E dunque colpevolmente miope si rivelerebbe ogni lettura riduzionistica dell’istituzionalismo di Romano che abbandonasse L’ordinamento giuridico al naufragio tra la Scilla del pangiuridicismo (se ogni forma di organizzazione ha di per sé rilevanza giuridica, allora tutto, o quantomeno tutto il sociale, è diritto) e la Cariddi di un recupero, immotivato e goffo, di una sorta di primazia statuale di risulta, giustificata – almeno nelle intenzioni – dal maggior raggio di azione e di efficacia delle potenzialità ordinamentali della super-istituzione Stato (esito contraddittorio, come detto all’inizio, che risulta da un’affannosa e incerta ritrattazione, di fatto una sorta di malsicuro controcanto, operata soprattutto nelle note alla seconda edizione del testo, pubblicata nel 1946). Colpevolmente miope perché, al prezzo di una sterile coerenza, si priverebbe di una ottica assai promettente per un inquadramento altro delle varie forme e logiche di aggregazione all’opera oggigiorno (e tutt’altro che accessoria si rivela, in quest’ottica, la seconda parte del libro, del resto la più corposa, significativamente denominata “La pluralità degli ordinamenti giuridici e le loro relazioni”).

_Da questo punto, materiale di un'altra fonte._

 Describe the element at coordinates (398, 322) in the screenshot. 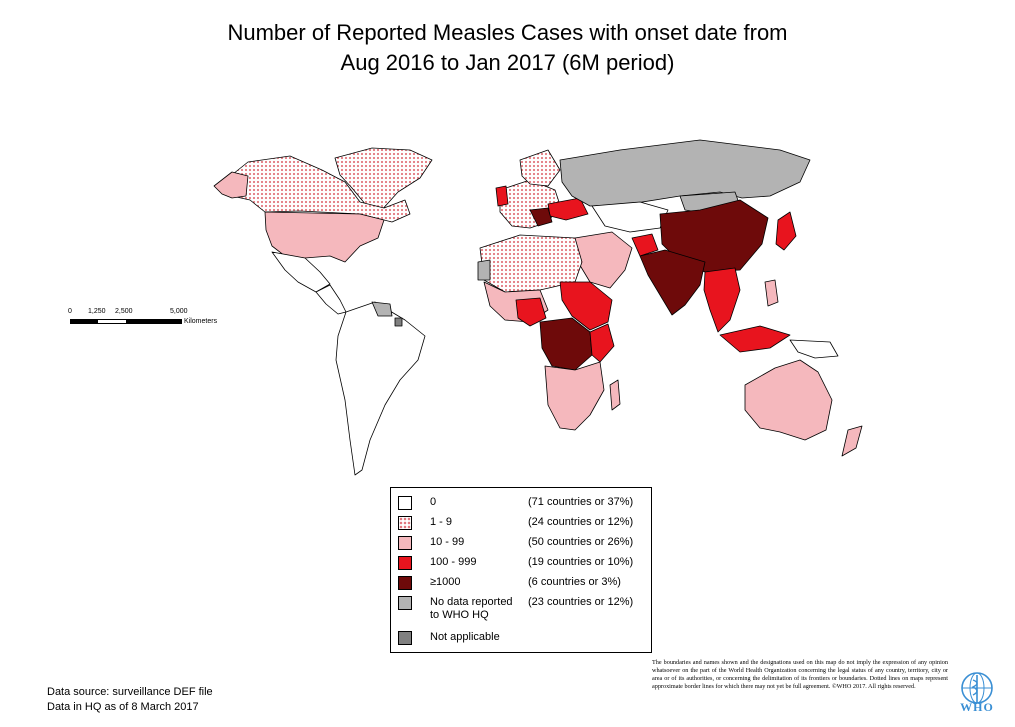

I see `region-french-guiana` at that location.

Molte sarebbero le direttrici da seguire per sviluppare, rimodulandolo, il discorso di Romano (tracce cripto-deleuziane si ritrovano, ad esempio, nella postfazione di Croce). Qui preme, tuttavia, approfondire un aspetto più interno all’approccio romaniano, utile anche per evitare un possibile fraintendimento circa le implicazioni dell’ottica istituzionalista alla base de L’ordinamento giuridico.
Il possibile fraintendimento consiste nel ravvisare, al cuore dell’ontologia giuridica romaniana, una sostanziale apoliticità, riconducibile a un disinteresse scientifico per ogni differenziale di potere rinvenibile nei rapporti tra ordinamenti giuridici (o tra istituzioni, ché è dire per Romano la stessa cosa); sia tale disinteresse dettato da una non rilevanza scientifica (la scienza giuridica non si occupa di potere) o addirittura da una irrilevanza fattuale (differenziali di potere non hanno conseguenze significative sui modi in cui le istituzioni si relazionano tra loro). Contro ogni possibile sospetto di un irrealistico irenismo, va qui richiamato il carattere costitutivamente agonale del pluralismo giuridico di Romano: la comune natura giuridica di ogni stabile regolamentazione sociale è pensata non già al fine di un armonico e confluente contributo da parte di ciascuna di esse alla formazione di un super-ordinamento che garantisca una pacifica coesistenza tra le differenti realtà istituzionali a esso facenti capo, quanto piuttosto alla consustanziale concorrenzialità tra forme di regolazione e modelli interazionali il più delle volte incompatibili. Lungi pertanto dal risultare estranee alla comprensione giuridica, le relazioni di potere finiscono, nell’ottica di Romano, per diventare parte integrante di essa, quale capitale simbolico e al contempo forza materiale in grado di disporre di sufficienti risorse per rendere vincolante un determinato ordinamento, accordando o negando riconoscimento giuridico a realtà istituzionali altre da sé. Una vera e propria lotta per il riconoscimento giuridico, dunque, quella prefigurata nel testo di Romano, che come tutti i classici sembra parlare più a noi (e di noi) che all’epoca in cui vide la luce.